Plano de redução da letalidade
A chacina na comunidade Nova Brasília, a que Greenhalgh fez referência, resultou na condenação do Estado brasileiro pela Comissão Interamericana de Direitos Humanos (CIDH) em 2017. A sentença determinou que o país adotasse as medidas necessárias para que o estado do Rio de Janeiro estabelecesse metas e políticas de redução da letalidade e da violência policial. Passados quatro anos, nenhuma providência efetiva foi tomada nesse sentido.
Em linha com a determinação da CIDH, juristas e entidades de direitos humanos reivindicaram a elaboração de um plano de redução da letalidade policial nos embargos de declaração da Arguição de Descumprimento de Preceito Fundamental 635, conhecida como "ADPF das favelas", no Supremo Tribunal Federal (STF).

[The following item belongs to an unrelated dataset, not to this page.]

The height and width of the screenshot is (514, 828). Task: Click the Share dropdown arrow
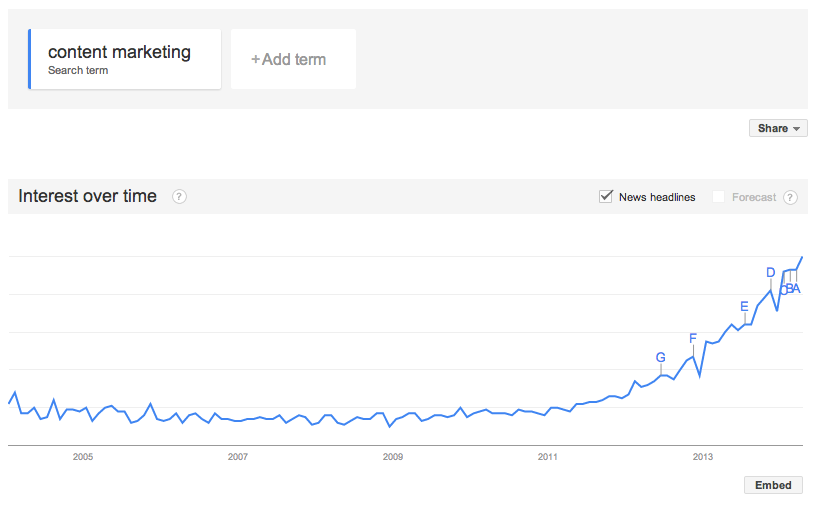(796, 129)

A ADPF voltou a ser debatida no STF, em sessão virtual, no dia 21 de maio. Foi no contexto dessa discussão que o ministro relator Edson Fachin limitou a realização de operações policiais em comunidades do Rio de Janeiro a situações excepcionais, em junho do ano passado, sob o crivo do MP-RJ.
A decisão foi referendada pelo plenário do Supremo em agosto, mas seu efeito restritivo foi momentâneo. Entre setembro e outubro de 2020, os indicadores de letalidade policial voltaram a crescer exponencialmente e chegaram a patamares históricos no início deste ano.
Vilhena, da FGV, afirmou que a escolha do nome da operação no Jacarezinho ("Exceptis”) indica que o objetivo da polícia era "zombar” da determinação do Supremo. Após pedido de vista do ministro Alexandre de Moraes, a sessão do último dia 21 foi suspensa.